In passing, I have to mention: without being an expert on industrial assembly, I find it impossible to believe that the difference between “correct” and “incorrect” could not be easily determined by anyone. From my experience of repetitive manual tasks, the hand becomes attuned to the slightest difference in samples. For an assembly worker to pick up ten “correct” pads and then one “incorrect” pad and not notice is almost inconceivable. So unless Ultrasone had a really, really careless anything-goes attitude, this is a definite “Mk. 2” revision.
The new pads work wonders with the bass and treble. Pre-op, a quality-vs-frequency graph would have had a low, flat shoulder on the left, then a huge, phallic SQ spike in the middle, returning to a low, flat shoulder on the right. The new pads have dragged those shoulders way up, to the point where the post-op Edition 10 now has bass and treble just about - almost - competitive with the best available.
But having said that, it can’t be denied this is still a bright phone.

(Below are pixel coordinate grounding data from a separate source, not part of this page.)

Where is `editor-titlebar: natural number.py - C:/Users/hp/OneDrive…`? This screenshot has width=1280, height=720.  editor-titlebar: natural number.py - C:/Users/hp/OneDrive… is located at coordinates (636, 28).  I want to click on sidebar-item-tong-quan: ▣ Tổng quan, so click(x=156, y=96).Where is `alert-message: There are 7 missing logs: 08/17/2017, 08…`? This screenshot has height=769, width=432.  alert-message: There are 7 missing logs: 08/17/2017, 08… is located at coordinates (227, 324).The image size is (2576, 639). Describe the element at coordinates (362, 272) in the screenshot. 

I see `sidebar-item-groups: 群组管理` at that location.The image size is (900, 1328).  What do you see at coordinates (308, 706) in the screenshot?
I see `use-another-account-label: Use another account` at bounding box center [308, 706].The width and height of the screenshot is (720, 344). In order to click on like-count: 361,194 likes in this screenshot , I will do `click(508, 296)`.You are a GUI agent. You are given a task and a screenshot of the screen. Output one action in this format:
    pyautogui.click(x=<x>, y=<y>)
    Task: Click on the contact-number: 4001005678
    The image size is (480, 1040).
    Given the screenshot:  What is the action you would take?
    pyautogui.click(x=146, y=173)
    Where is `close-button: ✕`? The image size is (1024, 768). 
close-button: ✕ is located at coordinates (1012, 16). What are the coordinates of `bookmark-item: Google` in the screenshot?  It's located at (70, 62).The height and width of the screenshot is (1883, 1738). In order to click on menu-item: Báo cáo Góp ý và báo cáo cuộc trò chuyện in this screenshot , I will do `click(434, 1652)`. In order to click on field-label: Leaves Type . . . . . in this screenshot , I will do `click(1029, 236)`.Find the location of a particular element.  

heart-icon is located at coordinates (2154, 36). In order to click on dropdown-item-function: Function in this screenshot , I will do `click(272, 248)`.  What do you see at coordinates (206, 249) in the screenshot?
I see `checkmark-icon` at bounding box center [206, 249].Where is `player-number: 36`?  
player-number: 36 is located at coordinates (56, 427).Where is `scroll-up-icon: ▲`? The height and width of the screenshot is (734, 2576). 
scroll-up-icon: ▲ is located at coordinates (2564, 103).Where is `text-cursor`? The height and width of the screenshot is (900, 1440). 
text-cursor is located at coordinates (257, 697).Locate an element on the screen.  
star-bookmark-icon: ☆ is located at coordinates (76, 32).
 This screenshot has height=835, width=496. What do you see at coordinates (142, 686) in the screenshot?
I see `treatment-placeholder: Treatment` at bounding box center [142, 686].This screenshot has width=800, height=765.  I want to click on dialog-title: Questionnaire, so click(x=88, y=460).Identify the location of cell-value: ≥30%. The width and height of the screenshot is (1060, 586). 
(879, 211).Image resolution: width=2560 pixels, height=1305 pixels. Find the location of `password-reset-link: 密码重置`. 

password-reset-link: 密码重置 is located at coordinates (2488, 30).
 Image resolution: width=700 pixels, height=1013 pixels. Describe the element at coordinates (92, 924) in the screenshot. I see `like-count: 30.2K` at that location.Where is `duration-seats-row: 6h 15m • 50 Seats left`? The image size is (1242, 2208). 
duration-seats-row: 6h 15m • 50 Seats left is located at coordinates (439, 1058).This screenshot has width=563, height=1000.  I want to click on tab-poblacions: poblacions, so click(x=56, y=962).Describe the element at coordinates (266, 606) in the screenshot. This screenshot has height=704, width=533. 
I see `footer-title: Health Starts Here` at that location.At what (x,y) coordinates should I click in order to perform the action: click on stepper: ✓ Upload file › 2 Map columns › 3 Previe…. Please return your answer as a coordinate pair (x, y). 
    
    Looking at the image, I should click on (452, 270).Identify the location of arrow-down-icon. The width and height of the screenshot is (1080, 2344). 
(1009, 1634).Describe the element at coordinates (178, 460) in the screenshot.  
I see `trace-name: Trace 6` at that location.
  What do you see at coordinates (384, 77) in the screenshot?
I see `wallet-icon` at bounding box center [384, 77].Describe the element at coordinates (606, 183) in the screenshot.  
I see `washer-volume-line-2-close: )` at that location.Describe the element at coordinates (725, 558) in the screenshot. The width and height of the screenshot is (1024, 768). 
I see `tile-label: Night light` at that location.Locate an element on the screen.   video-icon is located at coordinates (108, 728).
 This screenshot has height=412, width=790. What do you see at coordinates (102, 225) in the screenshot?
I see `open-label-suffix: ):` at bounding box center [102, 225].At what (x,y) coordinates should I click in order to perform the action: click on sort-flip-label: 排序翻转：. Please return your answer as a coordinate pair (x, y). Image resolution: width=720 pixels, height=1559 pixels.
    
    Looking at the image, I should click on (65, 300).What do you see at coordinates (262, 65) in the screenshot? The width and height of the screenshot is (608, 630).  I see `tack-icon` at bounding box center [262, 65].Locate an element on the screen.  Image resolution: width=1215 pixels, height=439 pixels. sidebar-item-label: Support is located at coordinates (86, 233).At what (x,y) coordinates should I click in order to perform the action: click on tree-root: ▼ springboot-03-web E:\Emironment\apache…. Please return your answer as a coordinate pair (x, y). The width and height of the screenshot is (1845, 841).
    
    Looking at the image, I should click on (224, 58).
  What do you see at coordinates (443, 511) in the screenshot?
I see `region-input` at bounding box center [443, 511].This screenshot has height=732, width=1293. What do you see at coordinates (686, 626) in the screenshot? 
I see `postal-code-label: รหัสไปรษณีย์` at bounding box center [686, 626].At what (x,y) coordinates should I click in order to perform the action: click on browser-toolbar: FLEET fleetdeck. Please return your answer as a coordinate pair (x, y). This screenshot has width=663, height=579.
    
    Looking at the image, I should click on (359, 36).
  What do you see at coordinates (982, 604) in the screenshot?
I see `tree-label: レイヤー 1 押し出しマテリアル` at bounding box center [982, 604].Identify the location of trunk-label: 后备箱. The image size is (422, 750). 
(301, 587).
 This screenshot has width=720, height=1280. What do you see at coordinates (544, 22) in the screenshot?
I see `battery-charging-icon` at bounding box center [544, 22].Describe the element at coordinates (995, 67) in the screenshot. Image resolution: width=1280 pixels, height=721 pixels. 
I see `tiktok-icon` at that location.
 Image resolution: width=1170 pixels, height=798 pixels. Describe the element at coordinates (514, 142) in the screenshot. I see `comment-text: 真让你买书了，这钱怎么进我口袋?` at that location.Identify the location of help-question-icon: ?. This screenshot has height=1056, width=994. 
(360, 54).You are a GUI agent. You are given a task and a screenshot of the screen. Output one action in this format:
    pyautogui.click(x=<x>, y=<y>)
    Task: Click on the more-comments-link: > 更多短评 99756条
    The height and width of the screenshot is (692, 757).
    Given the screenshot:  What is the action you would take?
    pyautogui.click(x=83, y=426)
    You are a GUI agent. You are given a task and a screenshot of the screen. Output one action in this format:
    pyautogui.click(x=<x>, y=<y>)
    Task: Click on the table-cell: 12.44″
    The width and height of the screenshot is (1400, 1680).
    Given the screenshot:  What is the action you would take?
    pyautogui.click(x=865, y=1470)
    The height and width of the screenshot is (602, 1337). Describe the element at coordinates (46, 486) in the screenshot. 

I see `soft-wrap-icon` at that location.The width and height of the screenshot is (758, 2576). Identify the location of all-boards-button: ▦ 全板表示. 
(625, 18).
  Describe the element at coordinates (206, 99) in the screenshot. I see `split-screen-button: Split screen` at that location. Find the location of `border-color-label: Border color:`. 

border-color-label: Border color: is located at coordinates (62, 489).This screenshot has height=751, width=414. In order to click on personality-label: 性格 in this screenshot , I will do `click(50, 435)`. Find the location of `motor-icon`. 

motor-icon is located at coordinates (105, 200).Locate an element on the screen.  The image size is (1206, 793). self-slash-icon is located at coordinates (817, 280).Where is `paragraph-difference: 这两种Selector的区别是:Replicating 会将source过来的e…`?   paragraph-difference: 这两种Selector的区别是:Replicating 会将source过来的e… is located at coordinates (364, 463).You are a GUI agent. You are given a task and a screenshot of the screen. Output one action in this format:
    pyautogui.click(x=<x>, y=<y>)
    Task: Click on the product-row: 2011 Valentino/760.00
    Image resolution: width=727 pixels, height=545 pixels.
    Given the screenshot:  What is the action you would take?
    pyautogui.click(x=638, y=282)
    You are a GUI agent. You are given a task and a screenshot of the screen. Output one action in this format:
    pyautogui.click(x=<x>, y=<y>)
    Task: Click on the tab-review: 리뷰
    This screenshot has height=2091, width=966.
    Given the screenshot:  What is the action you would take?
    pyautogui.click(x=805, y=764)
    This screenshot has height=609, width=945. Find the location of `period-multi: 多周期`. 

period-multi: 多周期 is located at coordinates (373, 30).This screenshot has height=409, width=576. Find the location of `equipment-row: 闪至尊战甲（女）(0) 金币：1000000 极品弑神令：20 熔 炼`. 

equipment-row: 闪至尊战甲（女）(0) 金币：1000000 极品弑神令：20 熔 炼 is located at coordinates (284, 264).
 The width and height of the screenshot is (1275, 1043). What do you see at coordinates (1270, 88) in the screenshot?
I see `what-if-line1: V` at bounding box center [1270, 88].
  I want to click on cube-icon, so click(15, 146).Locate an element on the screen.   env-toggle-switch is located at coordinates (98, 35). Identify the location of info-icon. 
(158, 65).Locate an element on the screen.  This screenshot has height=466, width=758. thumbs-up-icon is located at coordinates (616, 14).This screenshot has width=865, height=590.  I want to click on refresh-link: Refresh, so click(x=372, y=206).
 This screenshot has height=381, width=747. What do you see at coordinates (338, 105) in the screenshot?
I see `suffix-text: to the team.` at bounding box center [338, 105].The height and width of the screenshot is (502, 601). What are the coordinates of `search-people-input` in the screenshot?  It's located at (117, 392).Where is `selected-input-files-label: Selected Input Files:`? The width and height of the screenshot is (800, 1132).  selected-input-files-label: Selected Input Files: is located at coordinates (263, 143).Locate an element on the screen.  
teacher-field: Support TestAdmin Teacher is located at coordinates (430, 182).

It can sound hard and relentless with the wrong amp. Pre-op, my favorite partner for it was the Luxman P1-u. Not anymore. Now, even on my tubed-for-warmth Leben, it’s still slightly bright.
And unfortunately the midrange magic has gone. The pre-op SQ spike has been dragged downward as the shoulders were dragged upward. The result is consistency and conventional high quality right across the band, but that’s no consolation.
So where does it fit?
I think there are three great current-production low-voltage phones - the HD800, the LCD-2, and the HE-6. The T1 comes close, and the post-op Edition 10 sounds a little like it - not so much a T1 on steroids, but a T1 after some really good weed. A fun, bouncy T1. But if we’re charitable for a moment and let the post-op Edition 10 play with the big three, and we imagine a triangle with, say, the HE-6 in the top corner, and the LCD-2 in the bottom left, and the HD800 in the bottom right, then the Edition 10 would place somewhere low down in the space between them, further away from the HE-6, closer to the line that connects the HD800 and the LCD-2, about halfway between them.
Which might be its only selling point. I can’t imagine anyone placing it top of the heap per se - except that it does manage to blend perhaps 75% of the LCD-2’s bass virtues with maybe 75% of the HD800’s other virtues. Personally I would rather have 100% of the HD800, and I know many will prefer 100% of the LCD-2, and others will want 100% of the HE-6, but for those who have mused about a mixture of strengths, the post-op Edition 10 just might fit the bill. In fact I'm sure it would have been the perfect blended one-phone-for-all - but it's too bright.
So ... pre-op it was a train wreck, and post-op it's close but no cigar. Pity.